Il s’agit de vendre l’eau comme n’importe quel produit

            Andermatt lance sa ville d’eau qu’il baptisera Mont-Oriol, et il déclare à son conseil d’administration que c’est grâce à la publicité faite par les médecins que son affaire prospèrera : « La grande question moderne, Messieurs, c’est la réclame ; elle est le dieu du commerce et de l’industrie contemporains. Hors la réclame, pas de salut. […] Nous autres, Messieurs, nous voulons vendre de l’eau. C’est par les médecins que nous devons conquérir le malades. » Et Andermatt se fait plus précis encore : certes non, il ne s’agit pas de corrompre les médecins, mais de se montrer habile pour gagner leurs faveurs.

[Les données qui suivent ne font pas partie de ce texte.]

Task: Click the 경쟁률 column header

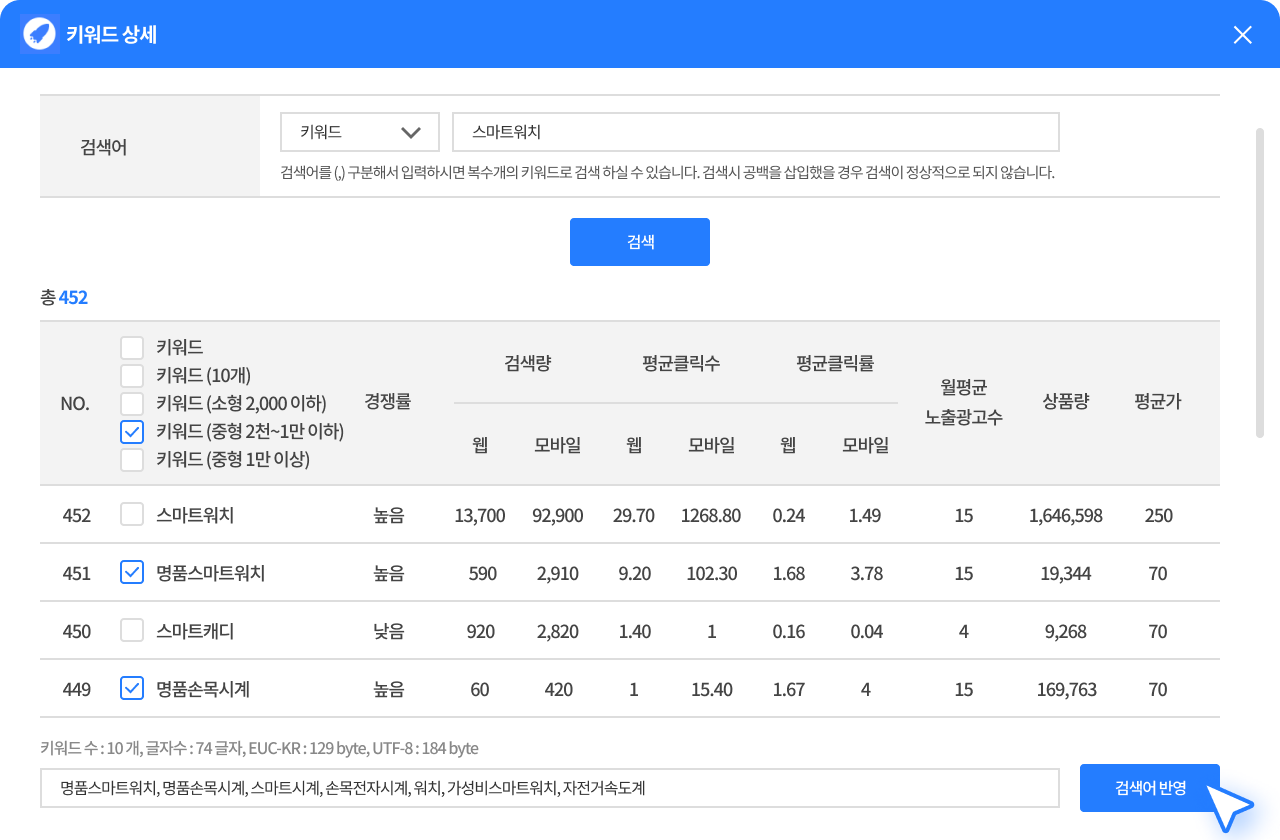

            Un médecin parisien, le Dr Latonne, est nommé inspecteur des eaux de la toute nouvelle station de Mont-Oriol. Auparavant Latonne n’avait pas de mots assez durs pour critiquer les méthodes du thermalisme, mais maintenant qu’il a accédé à un poste d’importance, il en loue les vertus : « Le docteur Latonne, l’année précédente, médisait les lavages d’estomac préconisés et pratiqués par le docteur Bonnefille dans l’établissement dont il était l’inspecteur. Mais les temps avaient modifié son opinion et la sonde Baraduc était devenue le grand instrument de torture du nouvel inspecteur qui la plongeait dans tous les œsophages avec une joie enfantine. » Sa méthode frise l’imposture et, au fil des pages, en voyant la succes story qu’est le développement de Mont-Oriol, nous aurons l’impression d’assister à une véritable mascarade dont des médecins se font les complices.

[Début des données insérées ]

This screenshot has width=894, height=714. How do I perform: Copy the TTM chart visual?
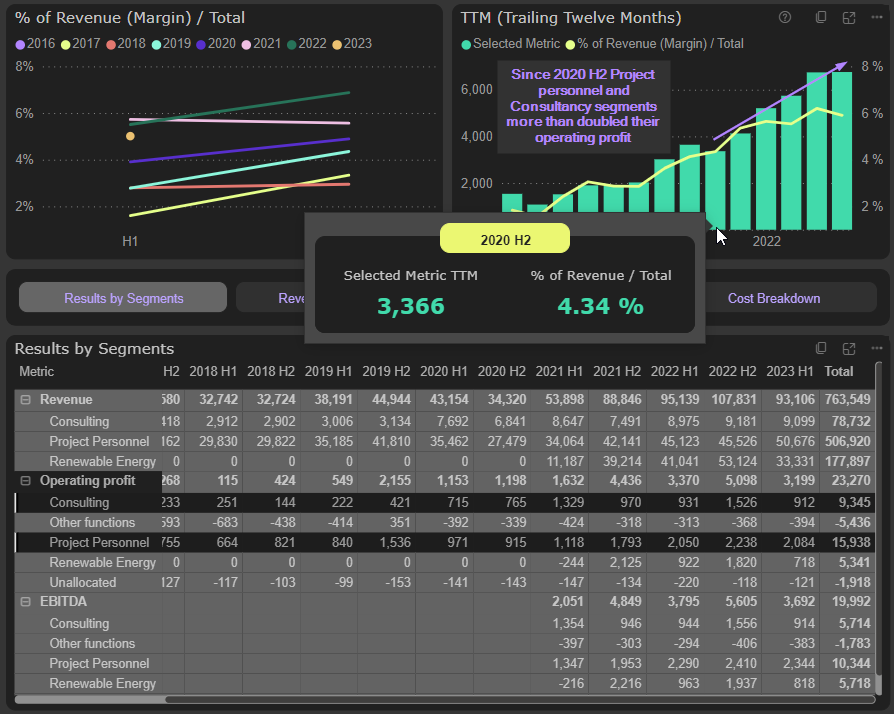coord(821,18)
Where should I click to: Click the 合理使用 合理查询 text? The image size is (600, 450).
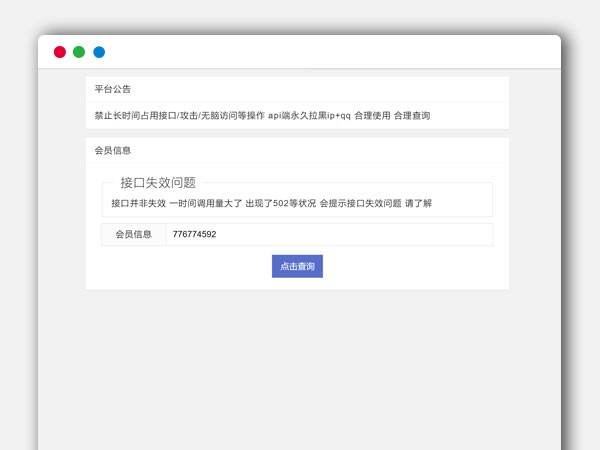coord(392,116)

            Comme souvent chez Maupassant, les personnages se montrent cyniques et égoïstes, préoccupés seulement par le devenir de leur petite personne. Certains lecteurs seront peut-être atterrés de son ardeur à démolir le thermalisme et l’honneur de la médecine. Peut-être Maupassant est-il injuste, mais il sait raconter une histoire et nous apprend à ne pas être crédules.

 

Mont-Oriol de Maupassant (1886), collection Folio.